Material for this exercise —
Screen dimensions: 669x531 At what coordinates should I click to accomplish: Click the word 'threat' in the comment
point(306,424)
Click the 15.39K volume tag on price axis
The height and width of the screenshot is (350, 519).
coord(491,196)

Directive — Reproduce every one of the records above, word for word and line for line.

Task response —
Screen dimensions: 669x531 At what coordinates should I click to accomplish: Click the word 'threat' in the comment
point(306,424)
Click the 15.39K volume tag on price axis
The height and width of the screenshot is (350, 519).
coord(491,196)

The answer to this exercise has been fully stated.